→ Required action: Search the entries for the word "agent" and pull out each line that has it.

Dataset entries
= = = = =

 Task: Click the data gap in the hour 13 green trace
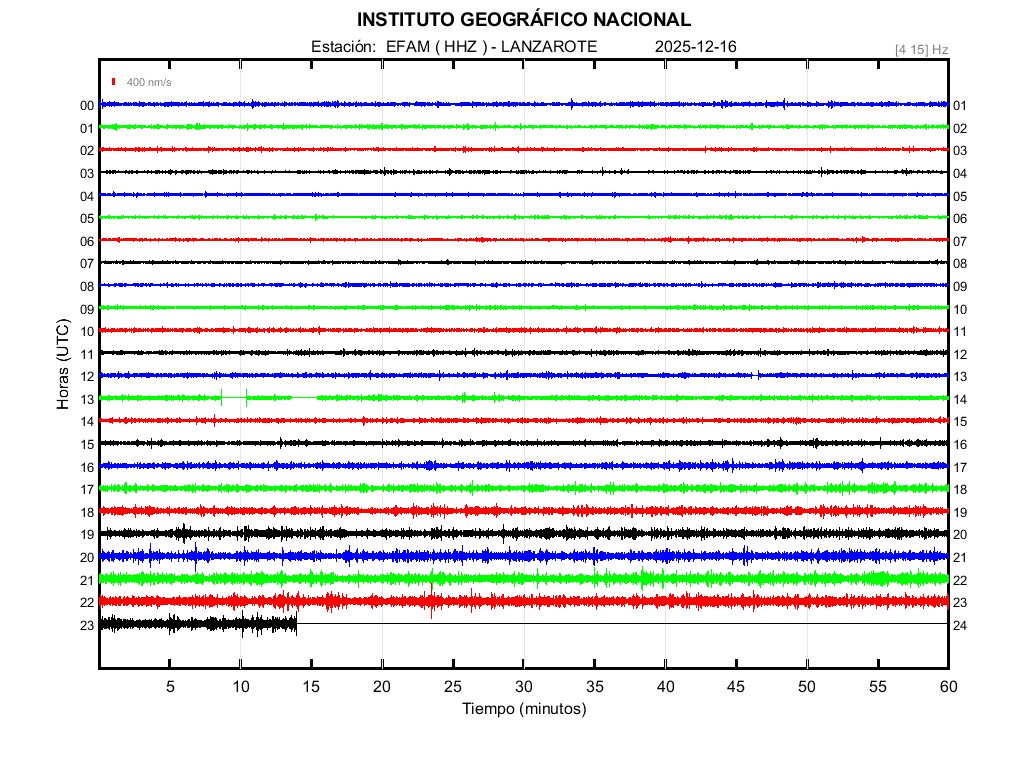point(234,398)
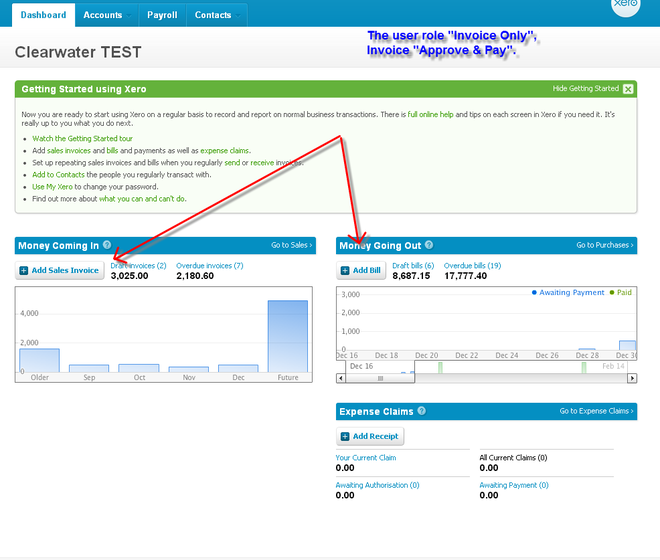
Task: Click help icon next to Money Going Out
Action: click(x=430, y=245)
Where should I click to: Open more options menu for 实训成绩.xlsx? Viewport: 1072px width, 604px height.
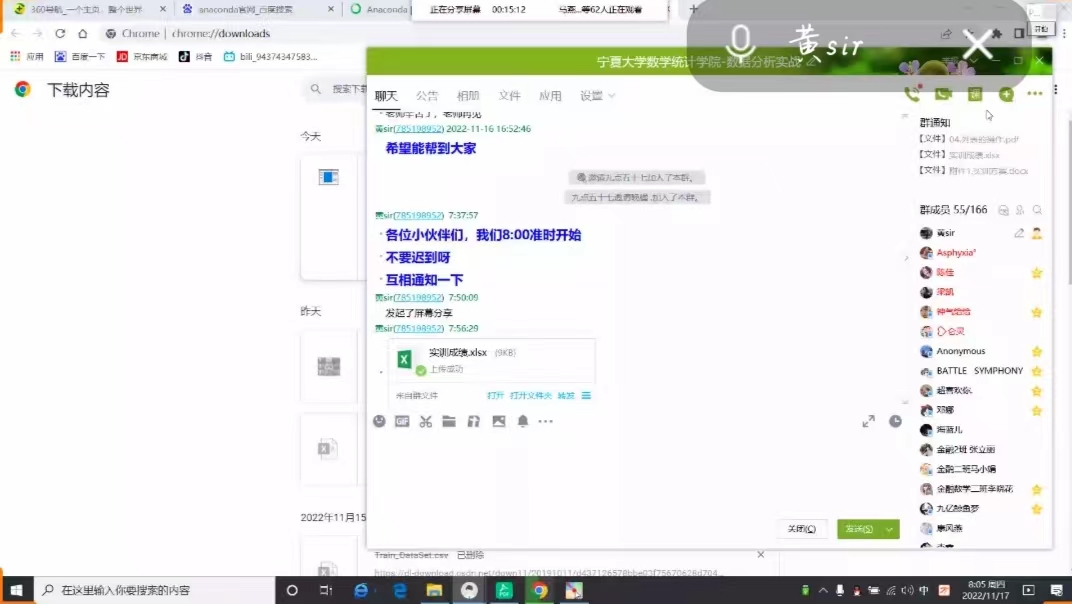click(x=587, y=395)
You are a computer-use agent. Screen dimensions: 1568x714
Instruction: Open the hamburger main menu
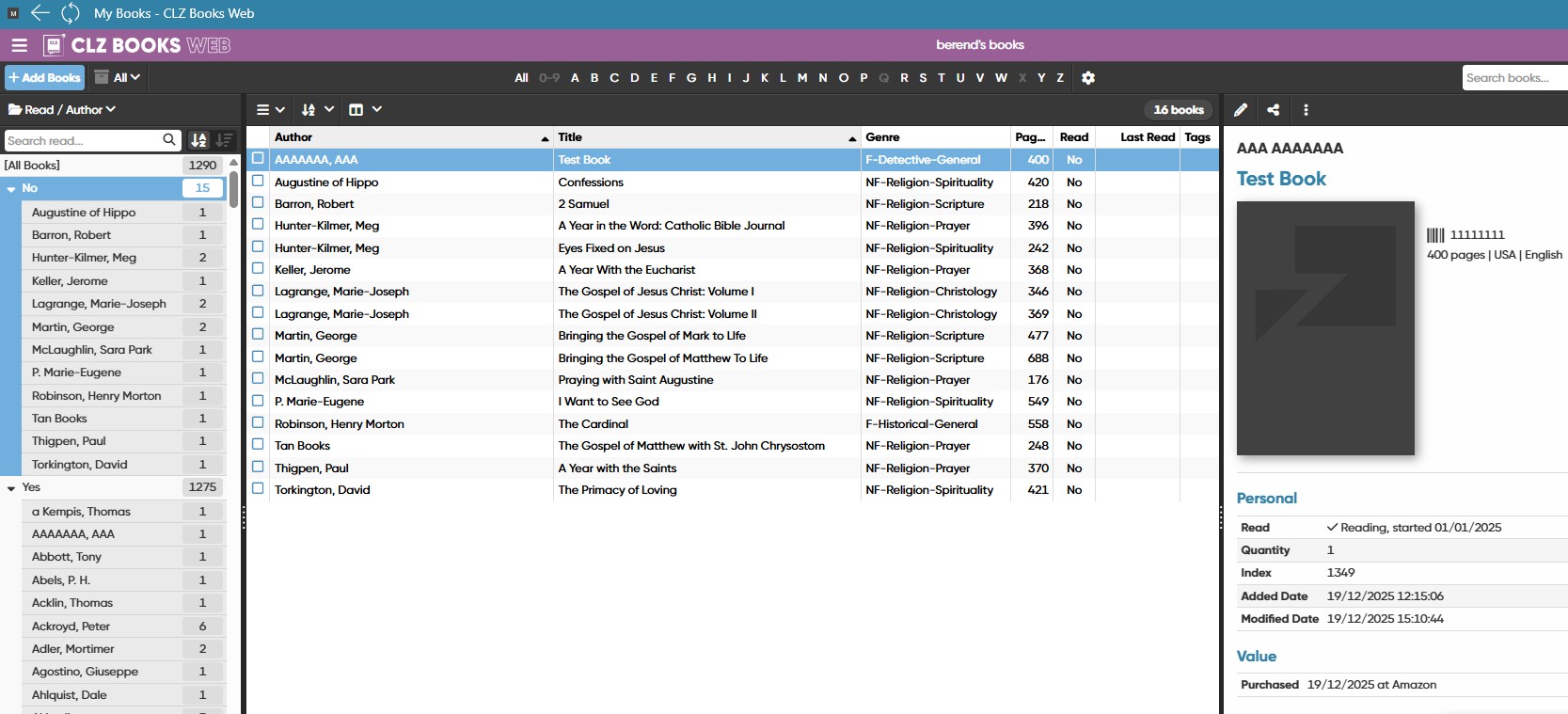(x=19, y=45)
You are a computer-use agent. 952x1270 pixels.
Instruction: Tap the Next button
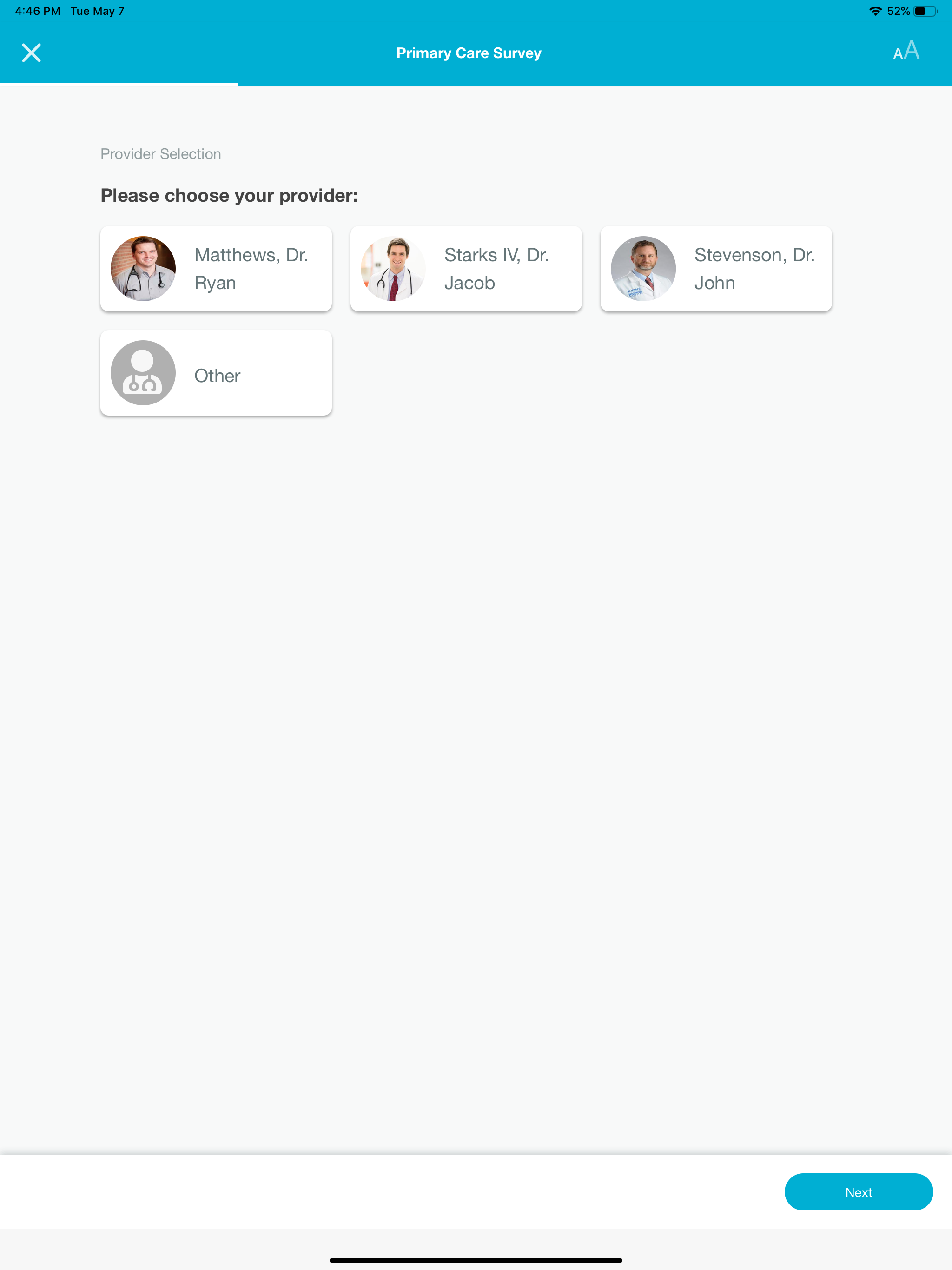pyautogui.click(x=859, y=1192)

= = = = =

→ Response:
You are a computer-use agent. Screen dimensions: 1568x714
You are a computer-use agent. 952x1270 pixels.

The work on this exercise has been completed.